==== Document text ====

Originally published by Ms., Sociological Images, and The Huffington Post

Carrie is largely about how women find their own channels of power, but also what men fear about women and women’s sexuality. Writing the book in 1973 and only three years out of college, I was fully aware of what Women’s Liberation implied for me and others of my sex. Carrie is woman feeling her powers for the first time and, like Samson, pulling down the temple on everyone in sight at the end of the book.

– Stephen King, Danse Macabre

Most feminist criticism of Stephen King’s Carrie has focused on the male fear of powerful women that the author said inspired the film, with the anti-Carrie camp finding her death at the end to 7167066734_95a0688a25signify the defeat of the “monstrous feminine” and therefore a triumph of sexism. But Stephen King’s honesty about what inspired his 1973 book notwithstanding, Carrie is as much an articulation of a feminist nightmare as it is of a patriarchal one, with neither party coming out on top.

The rise of Second Wave feminism in the ’70s posed serious threats to the patriarchal order–as well it should have. But even for those who think change is not only necessary but good, change can be pretty scary. This, with a hat tip to the universality of being bullied, is one of the reasons Carrie scares everyone.

====

Tasks to carry out
A – From the essay on Carrie, quote the stretch from "Most feminist criticism" through "Carrie scares everyone.".
B – Render this sentence from the essay on Carrie in French: "But even for those who think change is not only necessary but good, change can be pretty scary."
C – Answer the following from the essay on Carrie.
(i) In what year was the book written?
(ii) To which figure does King liken Carrie at the end of the book?
(iii) In which decade did Second Wave feminism rise?

==== Recorded information ====

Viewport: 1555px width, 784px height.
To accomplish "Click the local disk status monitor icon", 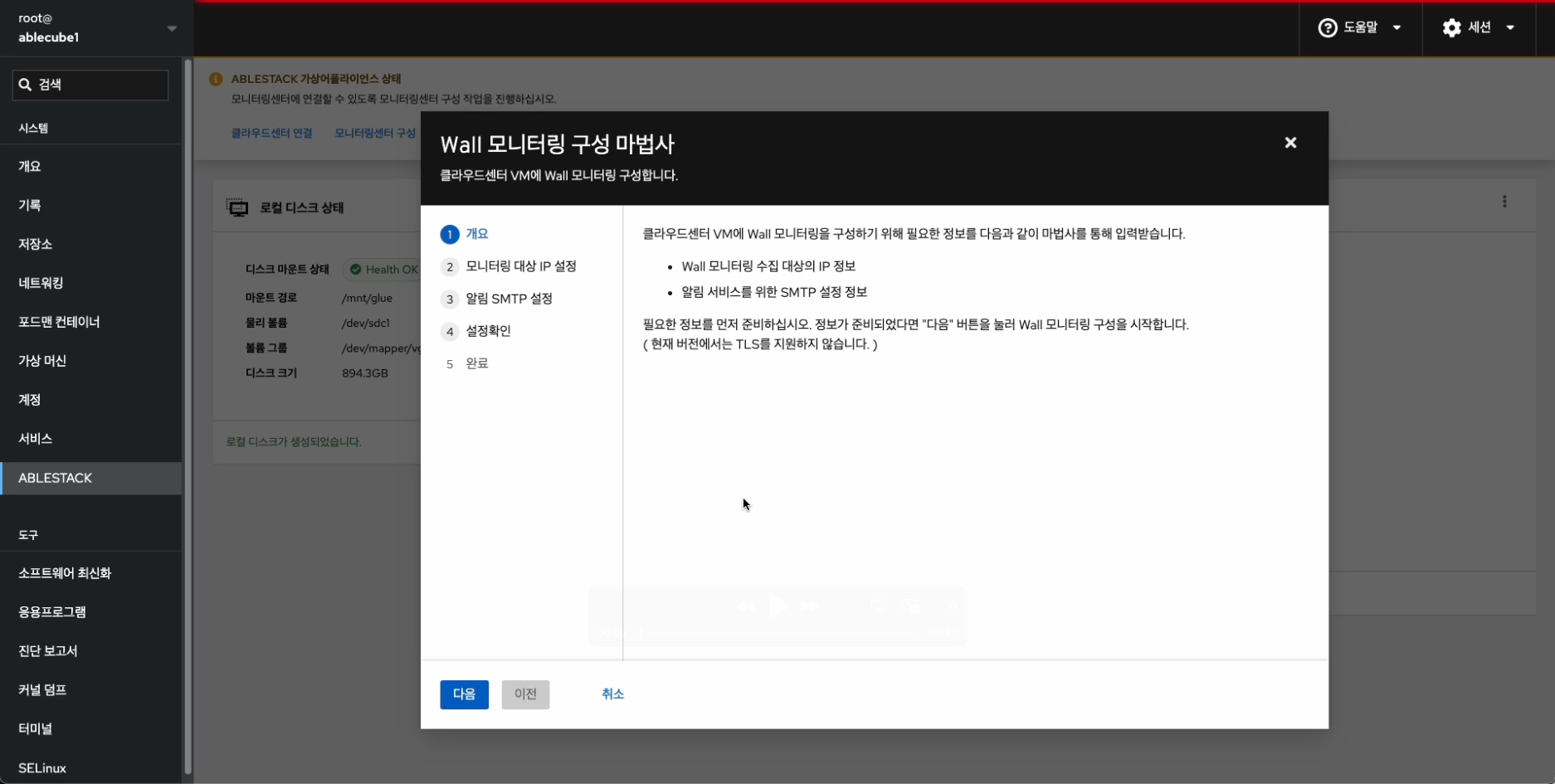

====

Task-by-task answers
A –
Most feminist criticism of Stephen King’s Carrie has focused on the male fear of powerful women that the author said inspired the film, with the anti-Carrie camp finding her death at the end to 7167066734_95a0688a25signify the defeat of the “monstrous feminine” and therefore a triumph of sexism. But Stephen King’s honesty about what inspired his 1973 book notwithstanding, Carrie is as much an articulation of a feminist nightmare as it is of a patriarchal one, with neither party coming out on top.

The rise of Second Wave feminism in the ’70s posed serious threats to the patriarchal order–as well it should have. But even for those who think change is not only necessary but good, change can be pretty scary. This, with a hat tip to the universality of being bullied, is one of the reasons Carrie scares everyone.

B – Mais même pour ceux qui pensent que le changement est non seulement nécessaire mais bon, le changement peut être assez effrayant.

C –
(i) 1973
(ii) Samson
(iii) The ’70s